• PAGE:
** start **

The framers of the constitution were aware of this, and the words “or other crime” were used in its provision, for the reasons mentioned, and farther, that no state should be prevented from ameliorating its penal laws, and thereby losing the power of bringing back a fugitive from justice, who had violated them.
It is not necessary now to refer to what constitutes treason and felony. They are crimes well understood. It may however be pertinent to the question now under consideration, to inquire what offences were intended to be included by the words “or other crime” in the constitution.
The words used are “ treason, felony or other crime.” It is clear, therefore, that by the words “ other crime,” it was intended to refer to such offences as were not conjunctive with treason or felonies. The disjunctive conjunction “or” is used to couple the various offences proposed to be the subject matter of the operation of the provision. In order to have a clearer idea of the class of offences, we will transpose the words, and it will read, as no doubt it was intended to be understood — or “other crime” not treason or felonies. Now the degree of offences below felonies, are misdemeanors, and therefore all misdemeanors are included in the words “ other crime,” for it cannot be supposed that the constitution *181only intended such offences as might be less than felonies and not misdemeanors, thus creating a new class of offences denominated crimes which were neither felonies or misdemeanors.
If misdemeanors were only proposed to be embraced by the words “or other crime,” why was not the word “misdemeanor” substituted for “or other crime?” We have a reply to this question in the views already given. The constitution did not pretend to interfere with the laws of states, and hence if the word misdemeanor had been used, it might have excluded offences which were or might be made punishable by the penal laws of the states, and yet not be “ misdemeanors” as technically understood — for this provision of the constitution must have a strict interpretation given to the words it contains. This view of the subject is fully sustained by chief justice Savage, in the case of John L. Clark, 9 Wendell 212: the chief justice held that “the word crime” “ includes every offence below felony punished by indictment as an offence against the public.”
The conclusion therefore becomes irresistible, that all offences less than felonies, including misdemeanors, were intended to be brought within the meaning of the words “ or other crime.”
The word crime is synonymous with offence; and it appears to me to be clear, that the constitution intended that all persons wdio should commit an offence against the laws of any state, for which he could be punished by its penal laws, were he in jurisdiction of such state, and under the sovereignty of her authority, should not be exempt from such punishment, by voluntarily banishing himself from the territory of such state. The *182rights of state sovereignty were to be preserved from the execution within their several limits, of the process of other states; and yet not to work injustice to a state whose laws were violated, and the offenders fled into another, the constitution pointed out the mode by which the fugitive should be demanded and delivered up for punishment. It therefore declared that the executive authority should demand the fugitive.
When such demand is made, in the manner designated, it is the imperative duty of the authorities of the state in which the fugitive is, to deliver him accordingly. The constitution declared that such fugitive “ shall he delivered up, to be removed to the state having jurisdiction of the crime.”
The state having jurisdiction of the crime, whose laws have been violated, is the only object of the protection of this provision; and to this end the constitution is declaratory in its provision, as well as the act of congress referred to. Vattel, 6 b., ch. 6, sect. 76, says that “ the sovereign who refuses to deliver up the guilty, renders himself, in some measure, an accomplice in the injury and becomes responsible for it.” So Grotius, 6 b., ch. 21; and see also, Burlamaqui, part 4, ch. 3, sect. 19 to 23. These writers f irm the duty of states to give up fugitives; and on this principle the provisions of the constitution and the act of congress were based.

** end **

• EXERCISE DIRECTIONS:
Transcribe the part of the passage above on the words "or other crime" between "The framers of" and "had violated them.", inclusive.

• RECORD EXTRACTS:

** start **

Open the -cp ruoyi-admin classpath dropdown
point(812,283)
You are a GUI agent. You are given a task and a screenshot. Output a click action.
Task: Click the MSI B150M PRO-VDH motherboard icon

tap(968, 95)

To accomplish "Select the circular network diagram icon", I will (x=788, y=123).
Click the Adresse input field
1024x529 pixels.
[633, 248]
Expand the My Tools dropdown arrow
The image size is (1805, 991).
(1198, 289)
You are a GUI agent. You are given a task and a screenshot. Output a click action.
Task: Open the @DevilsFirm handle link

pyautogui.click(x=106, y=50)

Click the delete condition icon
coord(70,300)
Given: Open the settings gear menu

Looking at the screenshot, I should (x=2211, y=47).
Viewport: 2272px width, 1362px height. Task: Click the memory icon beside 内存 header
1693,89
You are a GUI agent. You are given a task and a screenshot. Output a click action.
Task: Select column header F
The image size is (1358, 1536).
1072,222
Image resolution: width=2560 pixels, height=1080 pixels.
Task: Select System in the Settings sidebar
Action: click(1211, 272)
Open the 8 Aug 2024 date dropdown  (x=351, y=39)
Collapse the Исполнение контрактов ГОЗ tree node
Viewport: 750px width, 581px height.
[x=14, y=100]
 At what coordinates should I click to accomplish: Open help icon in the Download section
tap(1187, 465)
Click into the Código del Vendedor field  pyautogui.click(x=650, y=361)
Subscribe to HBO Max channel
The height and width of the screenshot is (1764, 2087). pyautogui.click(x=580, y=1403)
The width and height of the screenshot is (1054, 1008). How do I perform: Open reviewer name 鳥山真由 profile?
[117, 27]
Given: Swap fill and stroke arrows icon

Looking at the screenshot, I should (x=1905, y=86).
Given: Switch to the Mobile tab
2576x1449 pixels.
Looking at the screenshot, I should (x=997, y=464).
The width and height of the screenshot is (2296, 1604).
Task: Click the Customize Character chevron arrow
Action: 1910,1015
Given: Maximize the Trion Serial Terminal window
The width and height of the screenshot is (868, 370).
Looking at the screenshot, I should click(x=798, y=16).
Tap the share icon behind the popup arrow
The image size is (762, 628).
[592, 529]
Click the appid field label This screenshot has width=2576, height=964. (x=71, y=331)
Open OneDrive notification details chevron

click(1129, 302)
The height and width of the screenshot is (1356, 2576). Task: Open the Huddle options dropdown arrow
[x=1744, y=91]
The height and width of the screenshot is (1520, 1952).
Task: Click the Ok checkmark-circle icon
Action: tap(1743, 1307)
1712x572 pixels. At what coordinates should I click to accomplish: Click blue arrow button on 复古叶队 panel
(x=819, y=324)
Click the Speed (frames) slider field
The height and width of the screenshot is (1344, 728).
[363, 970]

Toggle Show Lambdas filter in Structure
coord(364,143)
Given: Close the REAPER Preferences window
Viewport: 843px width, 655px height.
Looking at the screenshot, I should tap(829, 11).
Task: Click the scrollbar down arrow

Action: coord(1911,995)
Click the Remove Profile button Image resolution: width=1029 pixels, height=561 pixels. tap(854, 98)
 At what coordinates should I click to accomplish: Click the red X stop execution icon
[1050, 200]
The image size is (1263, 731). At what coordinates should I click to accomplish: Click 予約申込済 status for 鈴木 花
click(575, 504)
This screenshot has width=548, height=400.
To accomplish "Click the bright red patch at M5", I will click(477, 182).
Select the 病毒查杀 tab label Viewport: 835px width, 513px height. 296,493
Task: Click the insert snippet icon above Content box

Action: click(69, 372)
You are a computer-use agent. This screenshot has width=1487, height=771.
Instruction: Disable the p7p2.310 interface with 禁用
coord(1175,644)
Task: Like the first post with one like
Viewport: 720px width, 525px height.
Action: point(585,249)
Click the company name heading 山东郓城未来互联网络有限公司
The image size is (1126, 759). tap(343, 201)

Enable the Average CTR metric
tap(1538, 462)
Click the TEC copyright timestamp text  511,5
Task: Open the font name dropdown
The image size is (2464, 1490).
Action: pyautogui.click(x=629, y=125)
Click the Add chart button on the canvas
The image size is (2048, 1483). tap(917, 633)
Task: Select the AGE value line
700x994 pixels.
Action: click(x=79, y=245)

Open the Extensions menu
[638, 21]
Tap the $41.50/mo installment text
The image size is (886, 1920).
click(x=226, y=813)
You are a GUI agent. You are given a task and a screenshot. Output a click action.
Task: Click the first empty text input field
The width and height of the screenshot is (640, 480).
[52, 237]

** end **

• EXERCISE OUTPUT:
The framers of the constitution were aware of this, and the words “or other crime” were used in its provision, for the reasons mentioned, and farther, that no state should be prevented from ameliorating its penal laws, and thereby losing the power of bringing back a fugitive from justice, who had violated them.